====== Material provided
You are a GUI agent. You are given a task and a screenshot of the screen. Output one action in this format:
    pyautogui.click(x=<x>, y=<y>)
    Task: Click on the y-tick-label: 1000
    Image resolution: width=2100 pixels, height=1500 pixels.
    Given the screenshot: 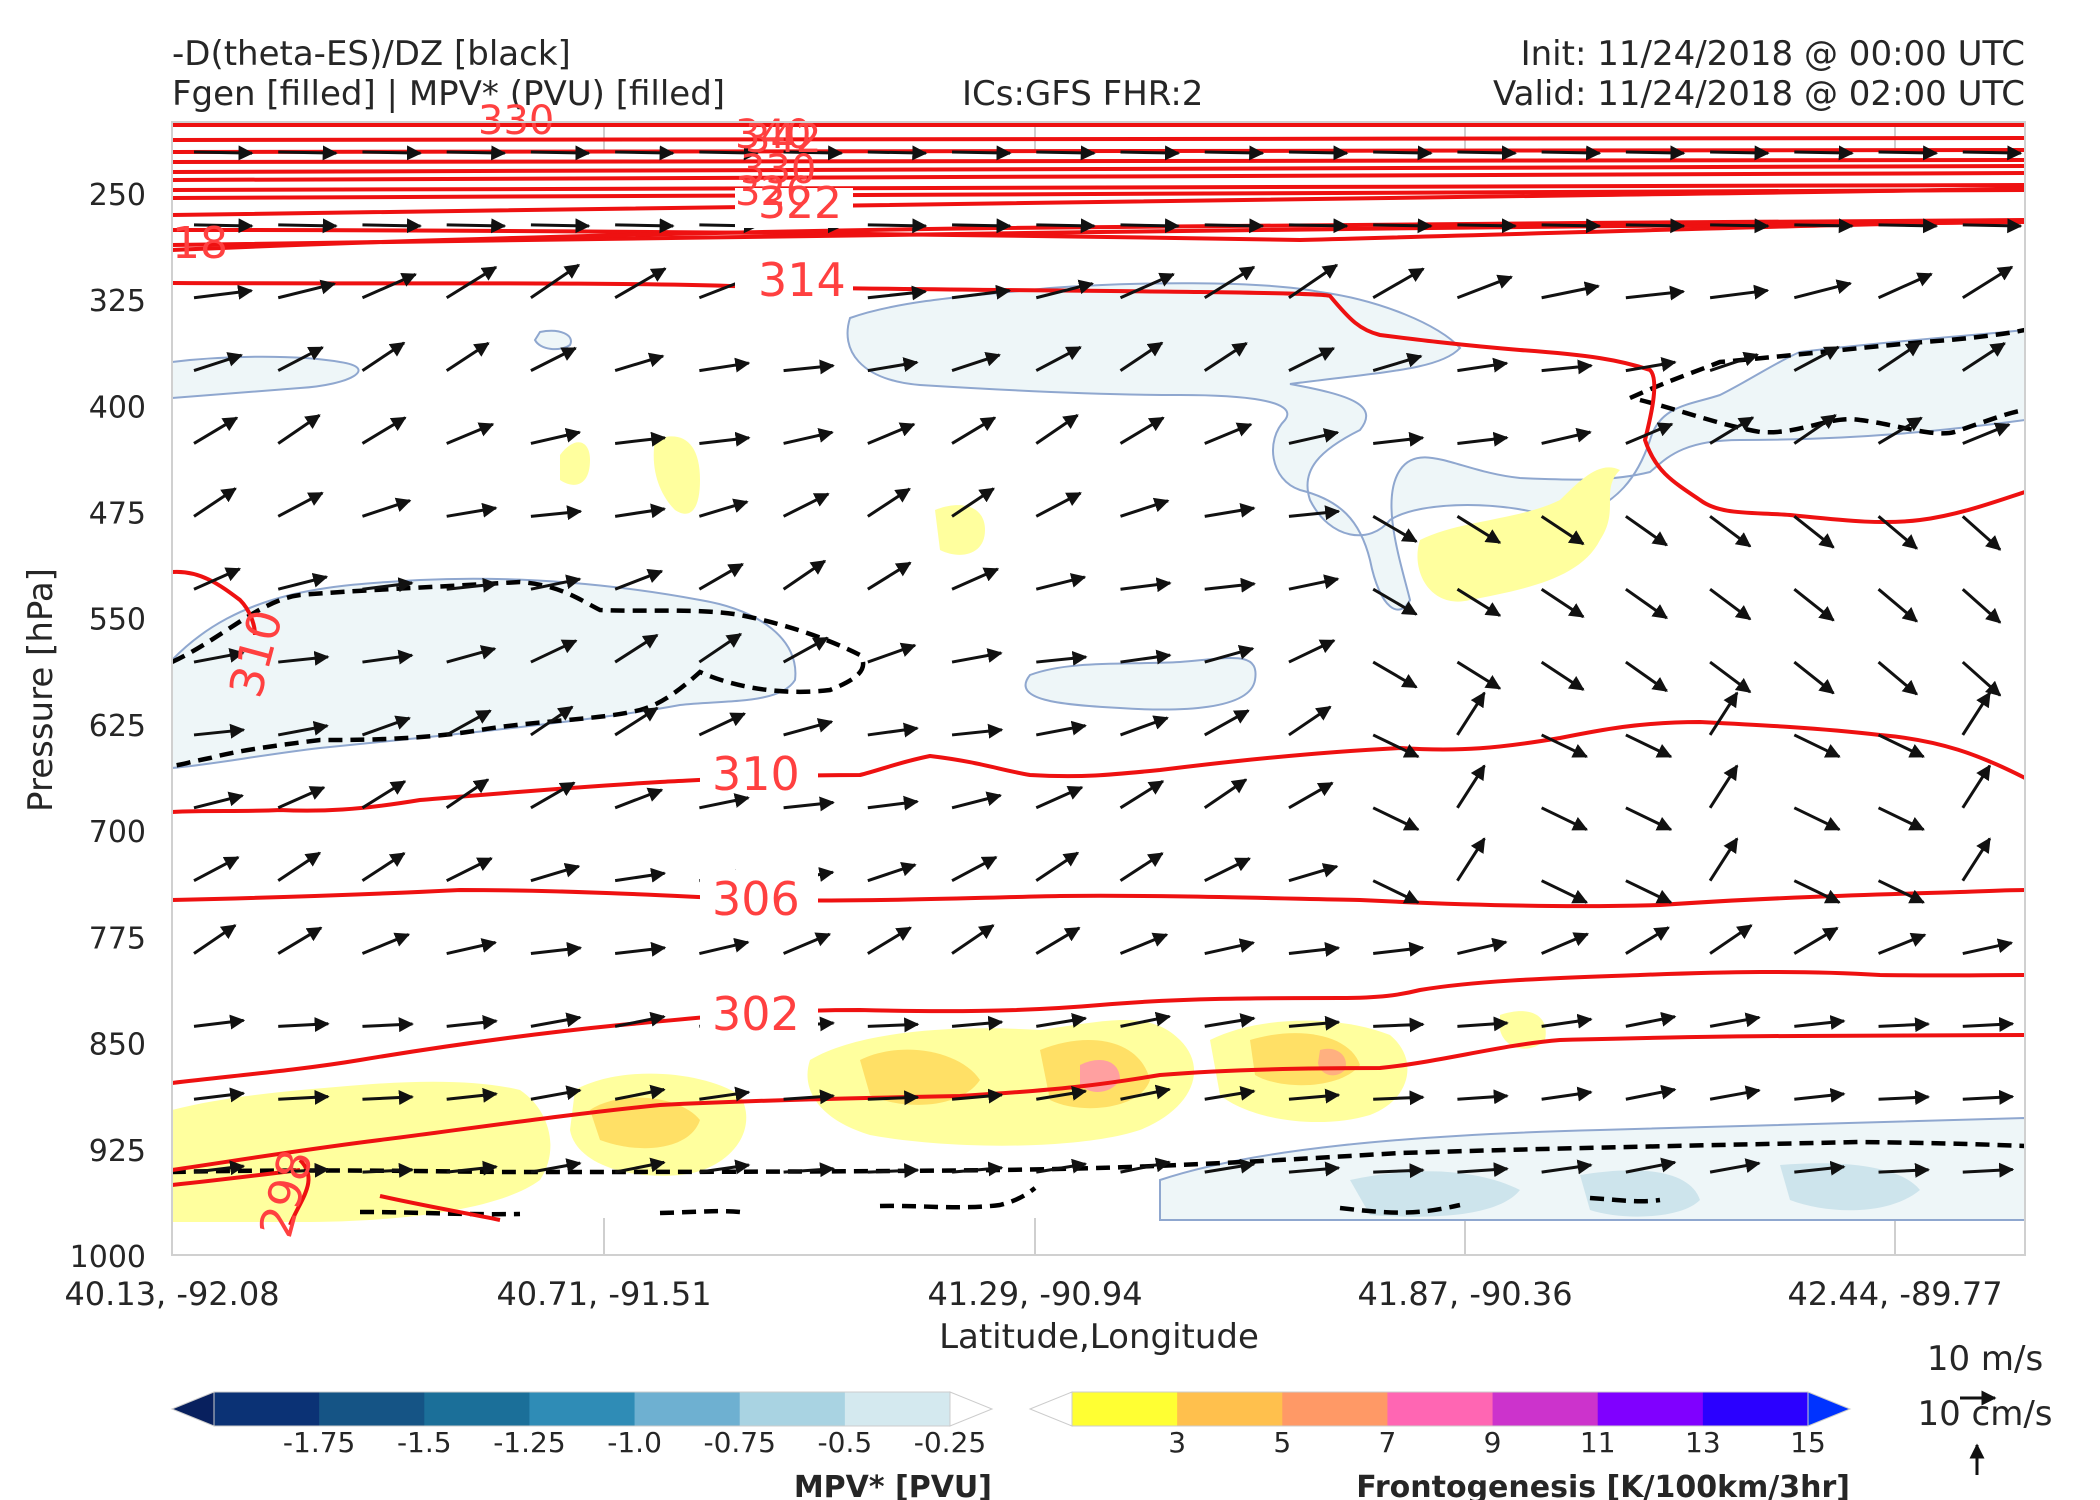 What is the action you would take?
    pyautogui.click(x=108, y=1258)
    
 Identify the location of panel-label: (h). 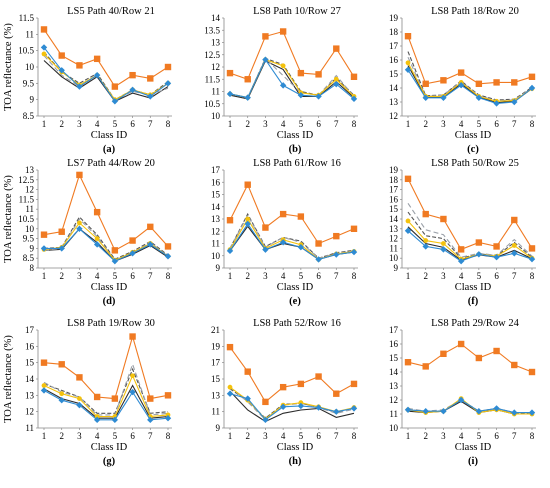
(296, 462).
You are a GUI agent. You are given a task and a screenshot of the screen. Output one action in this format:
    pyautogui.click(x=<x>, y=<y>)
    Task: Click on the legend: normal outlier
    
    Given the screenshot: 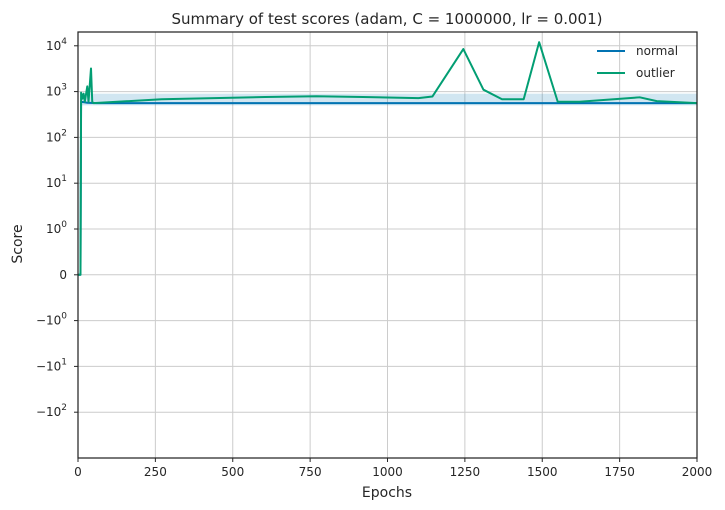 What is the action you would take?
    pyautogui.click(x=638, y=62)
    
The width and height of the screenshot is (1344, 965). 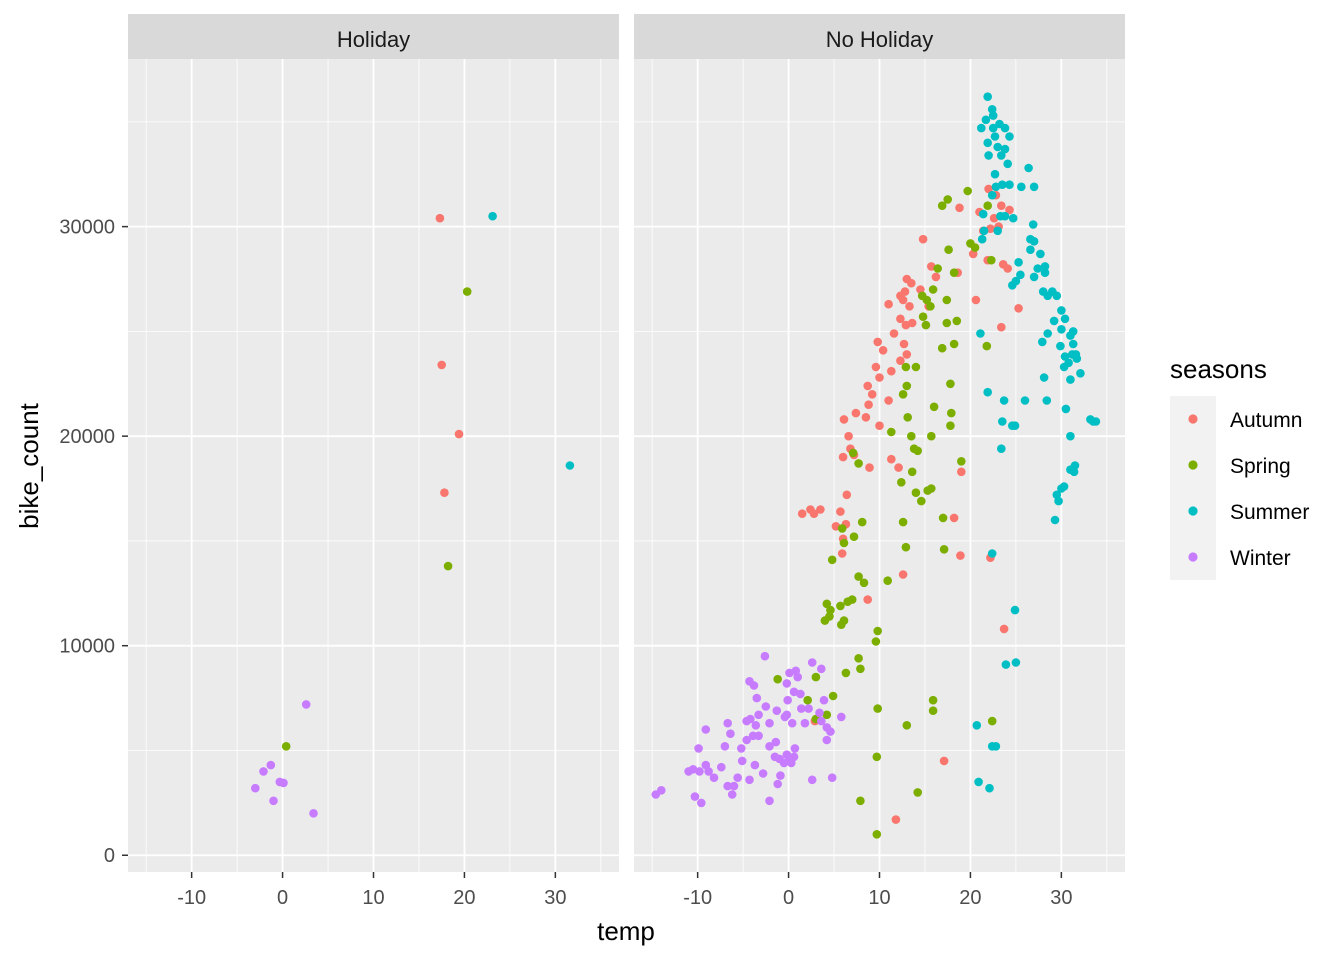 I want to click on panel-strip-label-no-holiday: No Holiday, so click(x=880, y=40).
============
# [Task item]
Could you arrange the data from its first line through the line containing "Image resolution: width=2100" as a JSON list of strings, one string per line, leaving out any blank lines?

# [Answer space]
[
  "You are a GUI agent. You are given a task and a screenshot of the screen. Output one action in this format:",
  "    pyautogui.click(x=<x>, y=<y>)",
  "    Task: Click on the y-tick-label: 1000",
  "    Image resolution: width=2100 pixels, height=1500 pixels."
]